"Bolehkah anak lelakimu itu untukku saja?" tanya Johan sungguh-sungguh. Matanya menatap Amira lamat-lamat.
"Maksudmu?" Amira salah tingkah. Tatapan Johan membuatnya kikuk.
"Sejak dulu aku menginginkan anak laki-laki. Namun sayang harapan itu sudah hilang," ucap Johan. Tangannya sibuk memainkan sedotan jus di gelasnya. Ada perasaan bersalah telah telalu berani mengungkapkan kalimat itu.
"Kenapa hilang?" tanya Amira penasaran.
"Istriku sudah meninggal lima tahun lalu," jawab Johan. Hatinya kembali terasa sakit membayangkan kepergian istri meninggalkan dua bayi kembar perempuan.
"Oh, maafkan aku, aku tidak tahu," ujar Amira dengan perasaan bersalah.
"Tidak apa-apa. Its ok." Johan mencoba tersenyum dan berharap suasana lebih cair dari sebelumnya.
Amira menyedot jusnya. Kemudian tersenyum tipis, tetapi tetap manis. Johan terpana dan nyaris lupa dunia, karena terlampau Bahagia melihat senyum manis itu terbit kembali di wajah Amira.

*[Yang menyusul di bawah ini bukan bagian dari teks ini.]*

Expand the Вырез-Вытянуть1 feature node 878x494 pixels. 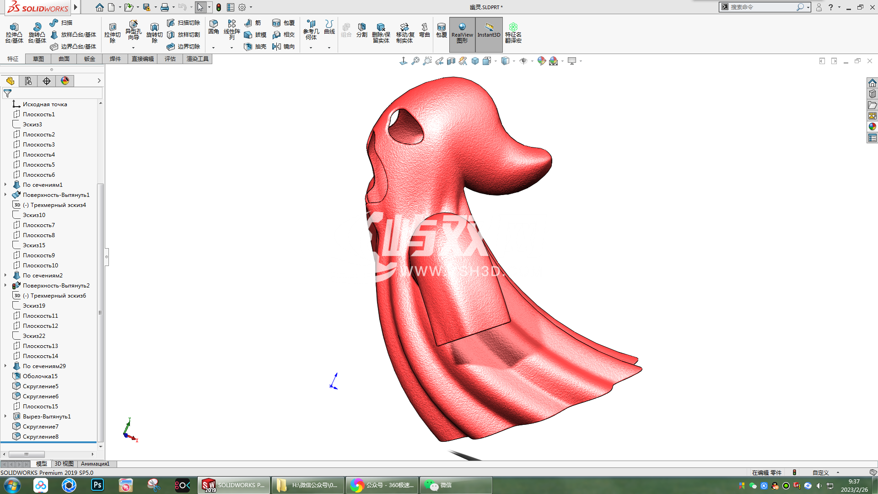[x=5, y=417]
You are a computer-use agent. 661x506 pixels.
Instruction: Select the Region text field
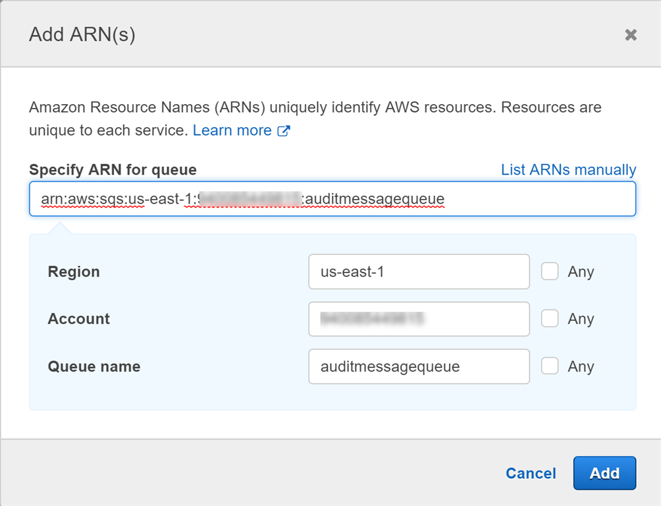pos(419,271)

"Nah,bagitu dong, senyum." Johan tersenyum, "Lupakan masalah Hendrik ya, kamu harus tetap kuat untuk anak lelakimu," ucapnya.
Amira terdiam. Ucapan Johan benar. Tiada gunanya ia terusberlarut-larut memikirkan lelaki yang telah lama menyakitinya. Hidupnya terlalu singkat untuk dihabiskan dalam kesedihan. Usianya masih sangat muda, jalannya masih panjang. Keputusan rahasia yang telah ia ambil beberapa bulan lalu kini ia yakini sebagai langkah yang benar.
Amira telah melayangkan gugatan cerai ke Pengadilan Agama.